Opioid-induced MAPK activation in naïve (A) and chronically treated (B) enteric neurons.
DAMGO (1 µM, black bars) induced a transient MAPK/ERK1/2 activation in naïve (A) and chronic (B) neurons at 5 and 10 minutes, whereas morphine (grey bars) induced MAPK/ERK1/2 activation only in chronic (B) neurons. **p<0.01 compared to controls (white bars). N = 4–7 experiments in triplicate. Representative gels of pERK1/2 and tERK are shown at the bottom of each graph. tERK was used to verify that the treatment did not affect the total level of this protein and to confirm equal gel loading.
Figure 3.
Characterization of opioid-induced MAPK pathway in enteric neurons.
DAMGO-induced MAPK activation in naive (A, C, E) and DAMGO- and morphine-activation of MAPK in chronic (B, D, F) enteric neurons. Naloxone (A, B), MEK1/2 inhibitor, U0126 (C, D) and hypertonic sucrose (E, F) prevented opioid induced MAPK activation in naïve (A, C, E) and chronic (B, D, F) neurons. **p<0.01 significantly different from control. N = 4–7 experiments in triplicate per group.
Figure 4.
Role of dynamin on MAPK activation in enteric neurons.
DAMGO-induced MAPK in naïve neurons is inhibited by dynasore, a dynamin inhibitor (A) and it is not observed in neurons transfected with mutated K44E dynamin (B). Both DAMGO- and morphine-induced MAPK activation in chronic neurons is blocked by dynasore (D) and is not detected in neurons transfected with mutated dynamin (E). C shows the increased expression of dynamin (dyn) immunoreactivity in enteric neurons transfected with wild type (WT) or mutated dynamin, confirming effectiveness of neuronal transfection. **p<0.01 compared to controls; n = 5–7 performed in triplicate per group. Representative immunoblots of dynamin immunoreactivities are shown at the bottom of histogram in C. GAPDH served as housekeeping protein to verify that the same amount of proteins was loaded on each gel.
Figure 5.
Desensitization of μOR signaling in enteric neurons.
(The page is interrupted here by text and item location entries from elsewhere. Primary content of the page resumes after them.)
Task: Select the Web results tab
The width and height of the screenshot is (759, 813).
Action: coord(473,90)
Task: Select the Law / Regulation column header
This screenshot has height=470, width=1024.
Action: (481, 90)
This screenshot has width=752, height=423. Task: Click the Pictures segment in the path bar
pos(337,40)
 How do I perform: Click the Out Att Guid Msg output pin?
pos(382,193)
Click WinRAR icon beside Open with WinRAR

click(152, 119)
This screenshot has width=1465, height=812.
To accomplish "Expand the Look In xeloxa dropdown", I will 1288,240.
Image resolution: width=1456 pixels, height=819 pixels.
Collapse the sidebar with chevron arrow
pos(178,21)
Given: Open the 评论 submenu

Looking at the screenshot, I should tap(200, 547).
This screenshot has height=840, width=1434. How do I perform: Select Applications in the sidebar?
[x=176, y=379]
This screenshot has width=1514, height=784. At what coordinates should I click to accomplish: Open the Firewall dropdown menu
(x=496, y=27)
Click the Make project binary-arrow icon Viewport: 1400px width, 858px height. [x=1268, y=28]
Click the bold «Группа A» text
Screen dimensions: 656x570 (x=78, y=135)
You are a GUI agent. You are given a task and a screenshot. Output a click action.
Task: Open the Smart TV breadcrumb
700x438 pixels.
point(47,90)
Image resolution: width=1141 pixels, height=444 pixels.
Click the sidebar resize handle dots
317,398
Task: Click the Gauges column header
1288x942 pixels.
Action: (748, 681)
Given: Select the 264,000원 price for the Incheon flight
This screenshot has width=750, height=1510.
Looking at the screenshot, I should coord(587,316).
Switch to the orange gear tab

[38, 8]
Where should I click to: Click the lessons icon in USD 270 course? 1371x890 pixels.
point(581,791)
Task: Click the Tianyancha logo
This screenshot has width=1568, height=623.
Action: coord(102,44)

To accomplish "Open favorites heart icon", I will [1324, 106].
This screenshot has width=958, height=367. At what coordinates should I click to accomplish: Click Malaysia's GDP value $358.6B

A: Single exposure to DAMGO (1 µM, 5 min) induced significant MAPK activation in naïve enteric neurons, whereas a second exposure to the same DAMGO dose following 2 hours DAMGO pretreatment abolished DAMGO-mediated MAPK response, indicating desensitization. B: Single exposure to DAMGO (1 µM) or morphine (10 µM) activated MAPK in chronic neurons. A second exposure to the same dose of DAMGO or morphine following 2 hours DAMGO or morphine pretreatment induced the same effect in chronic neurons as single exposures, indicating suppression of desensitization. (** p<0.01 vs. control in A and B). C and D: DAMGO and morphine inhibit forskolin-stimulated cAMP in naïve (C) and chronic (D) enteric neurons. This effect was not observed in naïve enteric neurons (C) with a second opioid stimulation following a prior 2 hour exposure, indicative of desensitization. D: Note the over 2 fold increase in cAMP in unstimulated chronic neurons (cAMP superactivation or “overshooting”) vs. naïve control; DAMGO and morphine inhibition of cAMP was not prevented by 2 hours DAMGO or morphine pretreatment in chronic neurons, indicating suppression of desensitization. **p<0.01 vs. controls. N = 5–7 experiments performed in duplicate per group.
Figure 6.
Effect of opioids on CREB phosphorylation in enteric neurons.
Naïve (A) and chronic (B) neurons were stimulated with 1 µM DAMGO, 10 µM morphine or medium (control) for 0–20 minutes. DAMGO and morphine induced a significant, transient CREB activation in chronic, but not naïve enteric neurons. CREB phosphorylation in chronic neurons was blocked by the MEK1/2 inhibitor (U0126) treatment. *p<0.05 and **p<0.01 vs. control; n = 4–7 experiments in triplicate per group. Representative gels of pCREB and CREB are shown at the bottom of the figure. Total CREB was used to verify that the treatment did not affect the total level of this protein and to confirm equal gel loading.
Figure 7.
Effect of MEK1/2 inhibitor (U0126) on GI transit delay induced by chronic morphine in rats.
Chronic morphine (MORPH) significantly delayed GI transit (reduction of geometric center) (**p<0.01 vs. control). MEK1/2 inhibitor alone (U0126) did not affect transit. Administration of MEK1/2 inhibitor together with morphine (MORPH+ U0126) reversed the delay in GI transit (**p<0.01 vs. MORPH). N = 5 per group.